Yoksulluk gibi mutsuzluk etkenlerinin ortadan kaldırılması bir önşart
olmakla birlikte, mutlu olmak için yetmeyebilir. Çadırda yanarak, çürük binada
ezilerek ölümlerin olduğu, çocukların cezaevlerinde tecavüze uğradığı, hedefi
belirsiz bir savaşta asker, polis, sivil insanların hayatlarının beyhude yere
harcandığı bir zamanda mutlu olunabilir mi? Paranız olsa da, başkalarının parasız olduğu bir yerde
mutluluk ne kadar mümkün? Gelir dağılımının eşitsiz, insan hayatının değersiz
ve acının egemen olduğu toplumlarda mutluluk yaşantımızdaki anlamlı ilişkilerin
ve uğruna emek harcamaya değer amaçlara doğru çabalamanın sağlayabildiği bir
sıcaklıktır.
Bizi neyin mutlu edeceği hususunda genellikle yanılırız. Yanılsamamız ise, para ve güvenlik geldiğinde
mutlu olacağımızı sanmamızdır. Paranın mutsuzluğu götürdüğünde yerine mutluluk
getireceğini sanarak yanılırız. Büyük beklentilerle yaptığımız tatil planları
ya da hayatımızın hedefine koyduğumuz ilişkiler gerçekleştiğinde olmasını
beklediğimiz mutluluk nadiren oradadır. Mutlu olup olmadığınızı anlamak için önceden
olan tahminleri bir kenara atıp o an nasıl hissettiğinize bakabilirsiniz.
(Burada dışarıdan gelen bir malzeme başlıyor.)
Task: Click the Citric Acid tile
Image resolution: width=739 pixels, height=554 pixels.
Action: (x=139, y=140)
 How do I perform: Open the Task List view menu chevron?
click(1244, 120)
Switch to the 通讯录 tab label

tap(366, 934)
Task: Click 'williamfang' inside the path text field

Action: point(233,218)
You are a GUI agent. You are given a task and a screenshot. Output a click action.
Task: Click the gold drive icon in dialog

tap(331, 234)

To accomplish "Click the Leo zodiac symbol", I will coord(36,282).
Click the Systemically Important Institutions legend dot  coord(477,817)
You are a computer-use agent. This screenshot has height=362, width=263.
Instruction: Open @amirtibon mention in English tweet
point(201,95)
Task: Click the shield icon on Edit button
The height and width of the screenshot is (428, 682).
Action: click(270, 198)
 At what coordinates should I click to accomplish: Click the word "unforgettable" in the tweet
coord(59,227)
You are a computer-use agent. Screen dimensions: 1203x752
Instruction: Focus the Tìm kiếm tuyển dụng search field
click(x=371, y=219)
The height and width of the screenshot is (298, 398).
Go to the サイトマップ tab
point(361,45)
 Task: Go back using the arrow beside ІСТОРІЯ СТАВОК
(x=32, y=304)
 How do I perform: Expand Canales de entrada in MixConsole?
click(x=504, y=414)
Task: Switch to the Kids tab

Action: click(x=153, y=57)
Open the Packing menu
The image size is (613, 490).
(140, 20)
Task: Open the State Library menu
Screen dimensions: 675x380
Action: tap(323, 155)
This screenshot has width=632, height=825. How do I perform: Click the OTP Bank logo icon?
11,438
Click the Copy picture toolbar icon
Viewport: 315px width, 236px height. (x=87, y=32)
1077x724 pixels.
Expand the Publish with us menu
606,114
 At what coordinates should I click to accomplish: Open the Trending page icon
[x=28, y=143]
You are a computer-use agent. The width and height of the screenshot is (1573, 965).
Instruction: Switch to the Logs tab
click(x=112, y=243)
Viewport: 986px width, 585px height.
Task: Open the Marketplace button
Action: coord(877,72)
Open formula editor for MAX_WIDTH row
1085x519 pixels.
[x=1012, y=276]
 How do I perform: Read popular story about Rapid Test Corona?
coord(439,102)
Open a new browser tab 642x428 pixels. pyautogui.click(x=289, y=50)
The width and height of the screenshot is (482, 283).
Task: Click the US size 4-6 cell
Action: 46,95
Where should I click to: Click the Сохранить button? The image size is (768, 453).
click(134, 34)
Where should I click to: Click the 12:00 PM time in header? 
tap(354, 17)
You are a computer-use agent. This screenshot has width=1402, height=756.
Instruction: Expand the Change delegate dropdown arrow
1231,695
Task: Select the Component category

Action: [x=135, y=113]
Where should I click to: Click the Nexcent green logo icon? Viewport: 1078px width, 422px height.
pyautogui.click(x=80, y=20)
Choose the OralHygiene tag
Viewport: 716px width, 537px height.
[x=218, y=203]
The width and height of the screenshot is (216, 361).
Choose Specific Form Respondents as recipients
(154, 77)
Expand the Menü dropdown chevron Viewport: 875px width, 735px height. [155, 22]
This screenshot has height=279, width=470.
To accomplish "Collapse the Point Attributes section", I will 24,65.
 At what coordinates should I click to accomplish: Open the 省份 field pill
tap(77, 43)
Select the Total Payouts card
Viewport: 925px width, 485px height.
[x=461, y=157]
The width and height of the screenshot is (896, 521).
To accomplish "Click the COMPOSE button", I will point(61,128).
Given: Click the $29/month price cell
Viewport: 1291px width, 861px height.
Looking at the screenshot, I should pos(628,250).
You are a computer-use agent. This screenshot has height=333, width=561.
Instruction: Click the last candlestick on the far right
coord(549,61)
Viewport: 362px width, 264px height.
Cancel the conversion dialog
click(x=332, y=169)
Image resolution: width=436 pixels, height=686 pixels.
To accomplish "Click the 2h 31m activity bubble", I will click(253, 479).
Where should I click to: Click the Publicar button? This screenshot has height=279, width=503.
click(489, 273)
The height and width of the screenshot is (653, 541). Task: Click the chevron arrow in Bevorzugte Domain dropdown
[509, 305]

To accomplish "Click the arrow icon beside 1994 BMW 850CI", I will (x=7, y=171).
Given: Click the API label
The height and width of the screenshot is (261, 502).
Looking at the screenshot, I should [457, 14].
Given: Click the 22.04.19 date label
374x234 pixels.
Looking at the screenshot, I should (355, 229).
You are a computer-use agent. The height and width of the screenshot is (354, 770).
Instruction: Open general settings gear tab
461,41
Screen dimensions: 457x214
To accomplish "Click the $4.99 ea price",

Mutluluk katsayınızı yükseltmek isterseniz ise, o an’ı sanki gelecekten
hatırlıyormuş gibi yapmayı deneyebilirsiniz.
Paranın sorun olmadığı, demokrasi kültürünün yerleştiği ülkelerde aynı
sorular sorulduğunda, param olsa daha mutlu olurum diyenler yine başı
çekebiliyor. Ancak, geleceğe dönük bu beklenti gerçekleştiğinde (diyelim bugün
zengin olduğunuzda) pek de öyle mutlu olmadığınızı görmek şaşırtmasın.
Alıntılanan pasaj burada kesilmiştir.